For 50 years my heart has been waging a battle with my head.
I have listened more intently to what my heart has said regarding a mercurial presidential campaign that came to a sudden, shocking and tragic end in June 1968.
Robert Kennedy was running for president of the United States. He campaigned for 85 days. That’s all. He entered the campaign late, energized millions of Americans yearning for peace in Vietnam and equal rights for all our citizens.
He stumbled along the way, losing the Oregon Democratic primary on May 28, 1968. Then he regained his momentum by winning the California primary the next week.
Then it ended. Sen. Kennedy died in a spasm of violence.
The question has nagged at me and many millions of others: What if he had lived? Could he have secured his party nomination and then won the election that fall?

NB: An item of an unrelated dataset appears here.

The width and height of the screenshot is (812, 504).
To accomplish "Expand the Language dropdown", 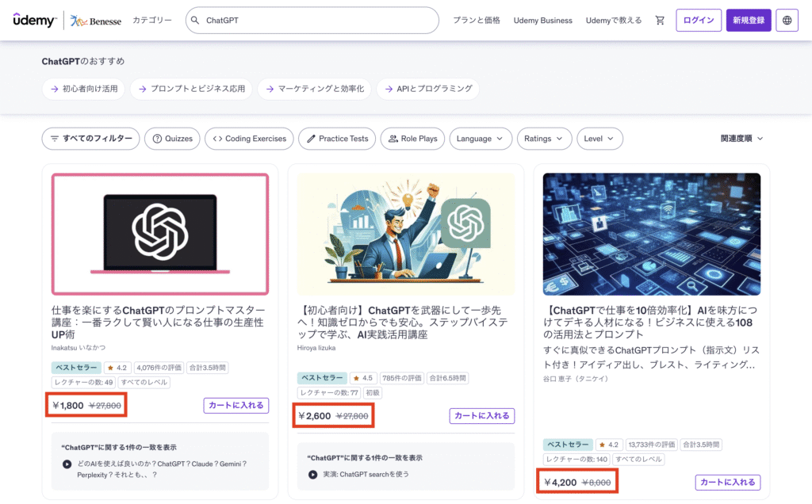I will coord(480,139).
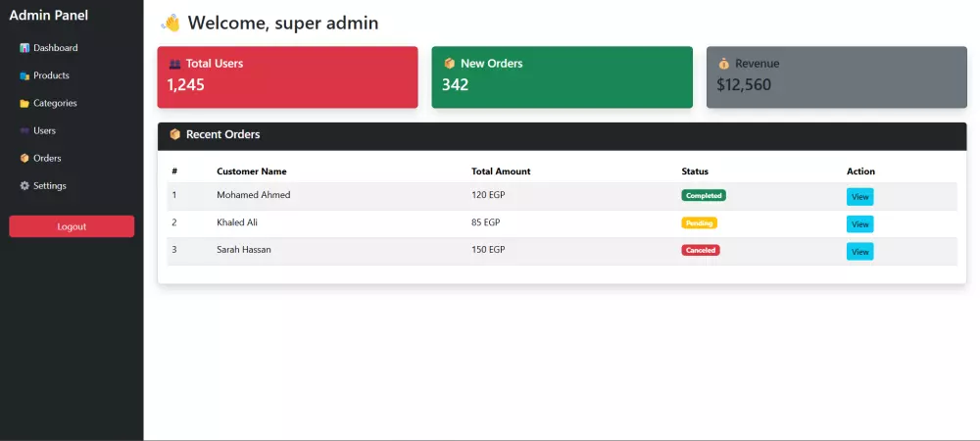Click the green Completed status badge
This screenshot has height=441, width=980.
(704, 196)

My heart tells me “yes.” It was entirely possible. My head keeps trying to persuade my heart to stop beating so hard. Bobby Kennedy was going to battle Eugene McCarthy head to head in those primaries, my head keeps reminding me, while Vice President Hubert Humphrey was collecting more delegates in places where RFK and Clean Gene weren’t looking.
My heart, though, keeps reminding my head that Kennedy was an extraordinary politician. He was magical. Someone once wrote of Bobby that when he walked into a room, he was the only one in vivid color; the rest of the room turned to black-and-white.
Sen. Kennedy had plenty of experience managing presidential campaigns. He was the mastermind behind his brother’s victory in 1960. Could he have called the shots that produced a similar outcome for himself in 1968? Sure he could.
Of course, awaiting a Bobby Kennedy nomination would be Richard Nixon, the Republicans’ candidate for president. My heart tells me, too, that the Democratic nomination would be the more difficult of the challenges awaiting an RFK campaign had it been allowed to proceed.
Well, the shooter in that Los Angeles hotel broke my heart. It has mended enough, though, to win the argument it has been having with my head over the past 50 years.
The author Mark Kurlansky writes in the Los Angeles Times: Today we ask the question: What if Robert Kennedy hadn’t been shot? Would Bobby, could Bobby have put an end to our worst instincts? With his rare combination of establishment credentials and anti-establishment thinking, he might have accomplished a lot. But on that June night in 1968, I came to understand that in this country where anyone could be shot dead at any moment, our demons were deep within us. There would be no magical leaders to save us from ourselves.